Nothing but the lines from the one containing "лофт (247, 1630)" through the end of the entries below should appear in your answer, transcribed exactly; please drop the pictures.

■ **Screenshot grounding data**
##########

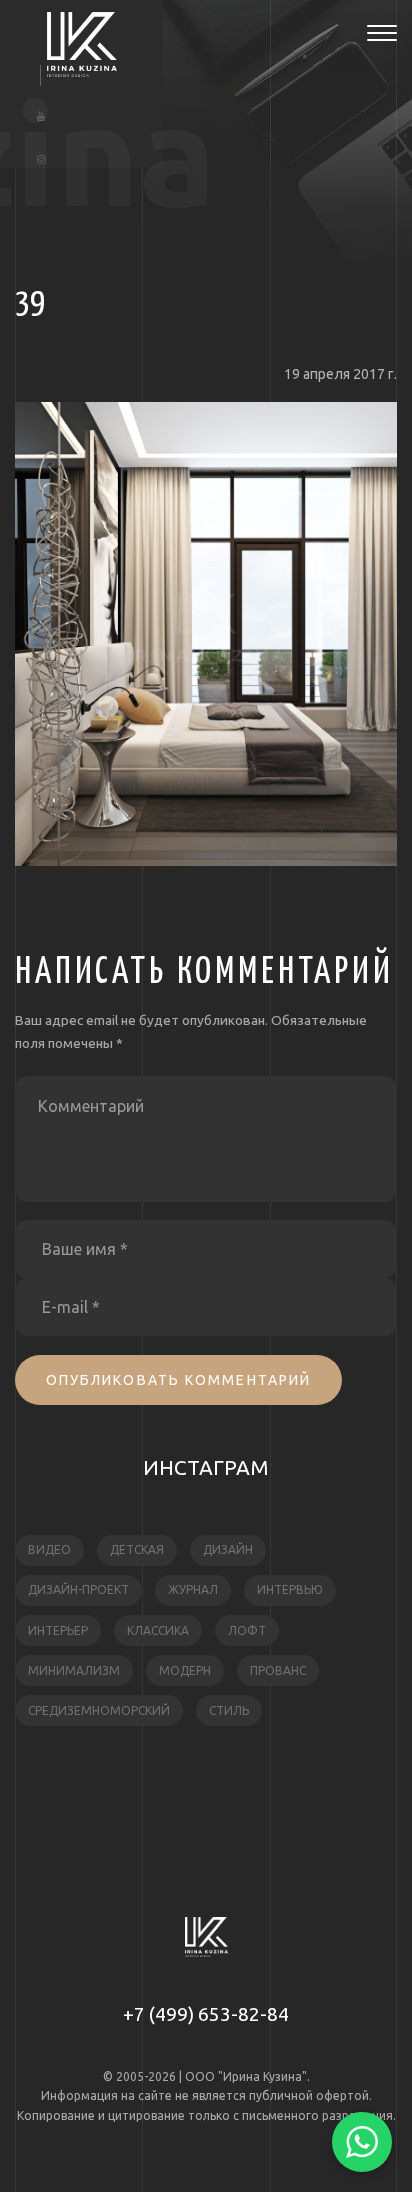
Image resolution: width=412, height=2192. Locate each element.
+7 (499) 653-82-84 (206, 2014)
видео (49, 1549)
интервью (290, 1589)
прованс (278, 1670)
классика (158, 1630)
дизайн (228, 1549)
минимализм (74, 1670)
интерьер (58, 1630)
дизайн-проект (78, 1589)
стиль (229, 1710)
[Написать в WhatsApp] (362, 2142)
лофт (247, 1630)
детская (137, 1549)
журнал (193, 1589)
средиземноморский (99, 1710)
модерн (185, 1670)
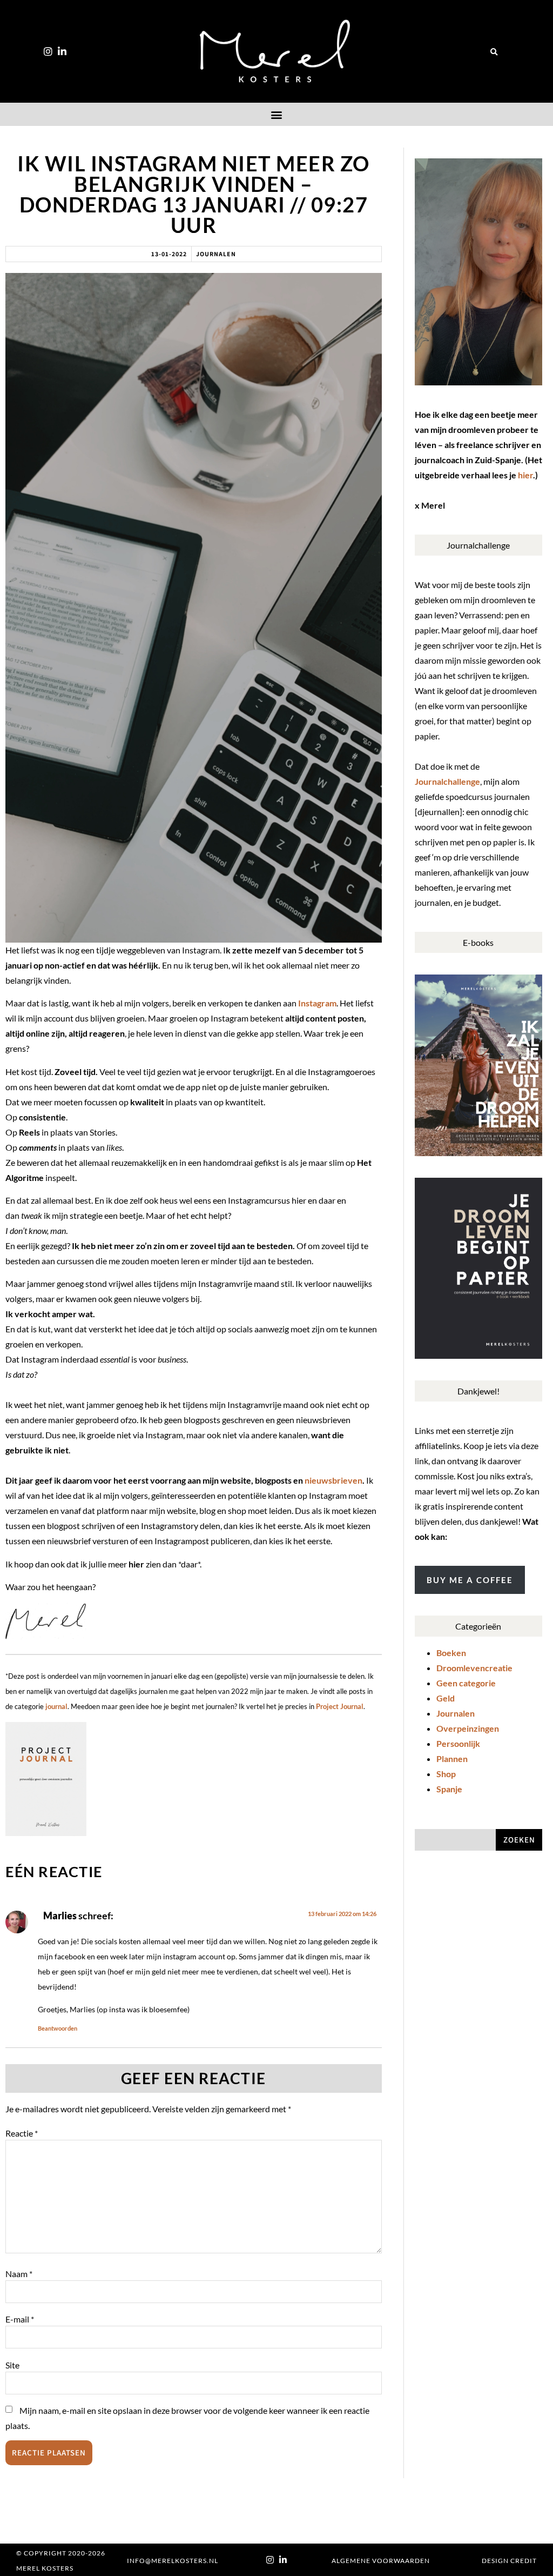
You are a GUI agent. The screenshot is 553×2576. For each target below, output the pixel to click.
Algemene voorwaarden (381, 2561)
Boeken (451, 1652)
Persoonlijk (458, 1743)
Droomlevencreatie (474, 1668)
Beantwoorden (57, 2028)
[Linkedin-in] (62, 51)
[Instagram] (48, 51)
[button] (494, 52)
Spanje (449, 1789)
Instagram (317, 1003)
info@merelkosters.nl (172, 2561)
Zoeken (519, 1839)
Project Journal (339, 1706)
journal (56, 1706)
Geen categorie (466, 1683)
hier (525, 475)
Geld (445, 1698)
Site (12, 2365)
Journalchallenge (447, 781)
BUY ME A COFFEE (470, 1580)
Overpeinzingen (467, 1728)
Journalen (216, 254)
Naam (18, 2274)
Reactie (21, 2133)
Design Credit (509, 2561)
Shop (446, 1774)
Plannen (452, 1758)
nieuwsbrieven (333, 1480)
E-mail (19, 2319)
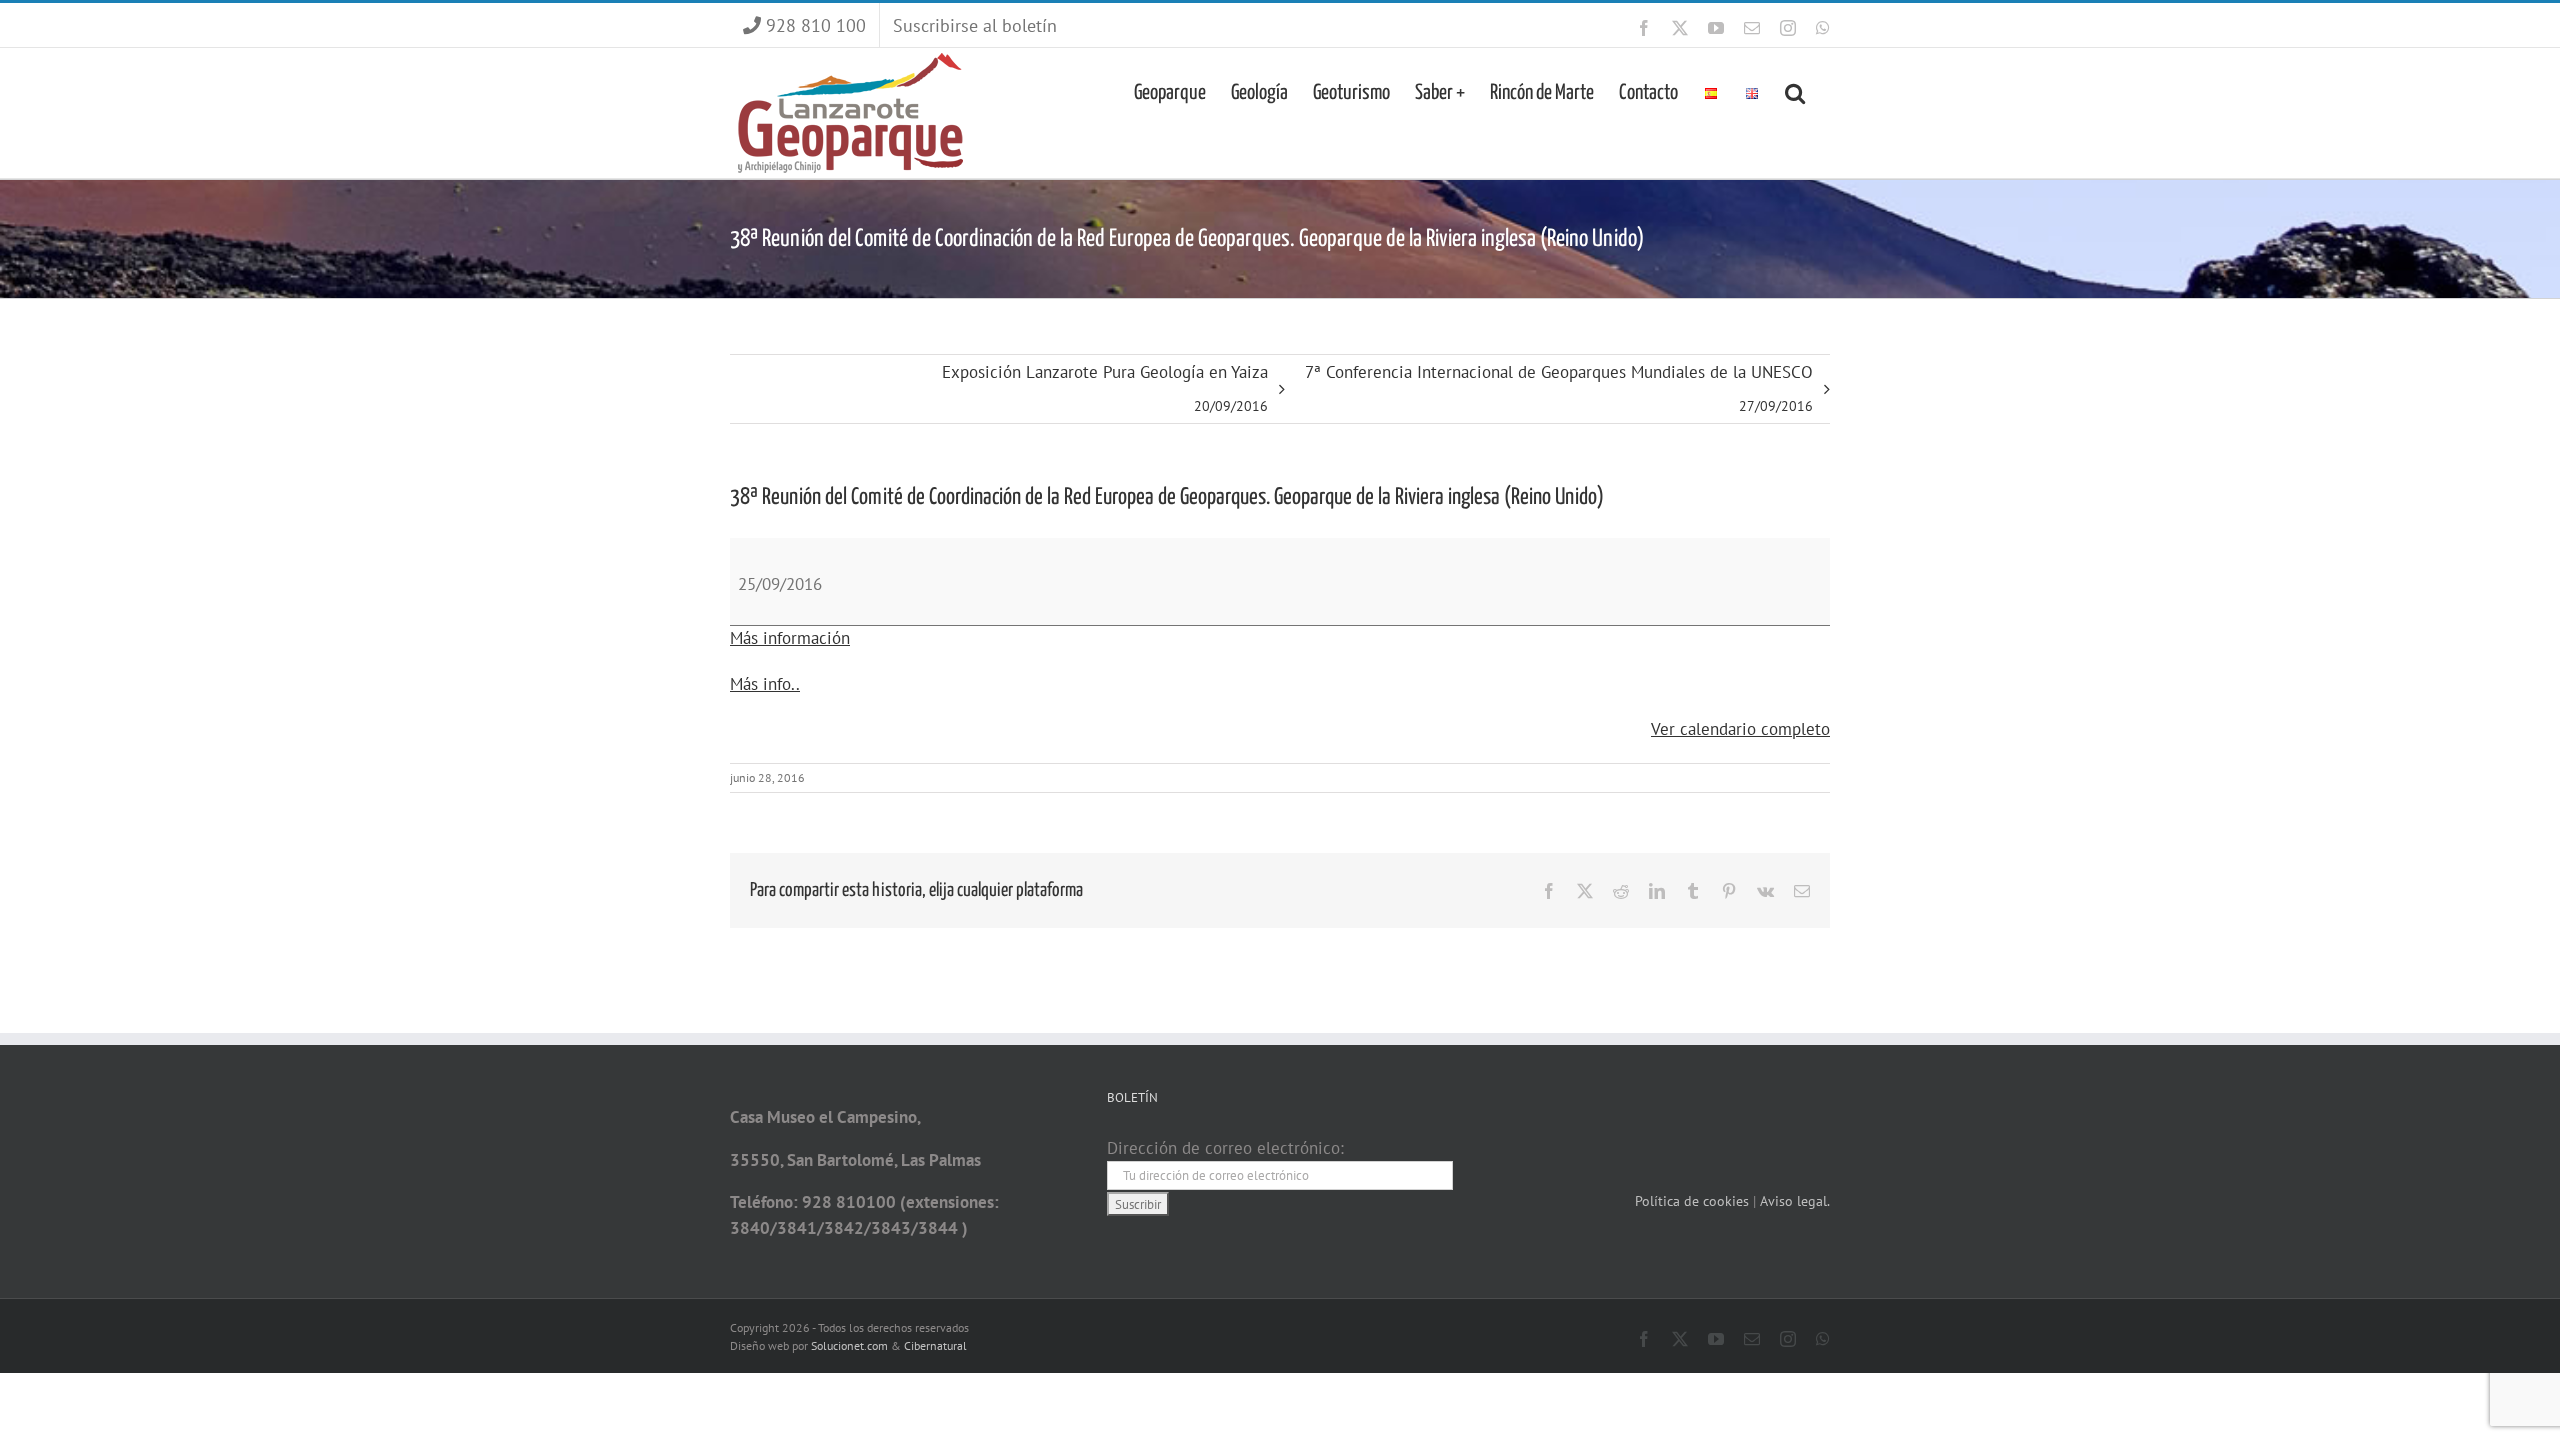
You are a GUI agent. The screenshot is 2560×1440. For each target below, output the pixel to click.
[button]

##########

■ **ANSWER TO THIS TASK**
лофт (247, 1630)
детская (137, 1549)
журнал (193, 1589)
средиземноморский (99, 1710)
модерн (185, 1670)
You are a GUI agent. The screenshot is 553×2576. For each target below, output the pixel to click.
Algemene voorwaarden (381, 2561)
Boeken (451, 1652)
Persoonlijk (458, 1743)
Droomlevencreatie (474, 1668)
Beantwoorden (57, 2028)
[Linkedin-in] (62, 51)
[Instagram] (48, 51)
[button] (494, 52)
Spanje (449, 1789)
Instagram (317, 1003)
info@merelkosters.nl (172, 2561)
Zoeken (519, 1839)
Project Journal (339, 1706)
journal (56, 1706)
Geen categorie (466, 1683)
hier (525, 475)
Geld (445, 1698)
Site (12, 2365)
Journalchallenge (447, 781)
BUY ME A COFFEE (470, 1580)
Overpeinzingen (467, 1728)
Journalen (216, 254)
Naam (18, 2274)
Reactie (21, 2133)
Design Credit (509, 2561)
Shop (446, 1774)
Plannen (452, 1758)
nieuwsbrieven (333, 1480)
E-mail (19, 2319)
You are a GUI agent. The screenshot is 2560×1440. For each target below, output the pixel to click.
[button]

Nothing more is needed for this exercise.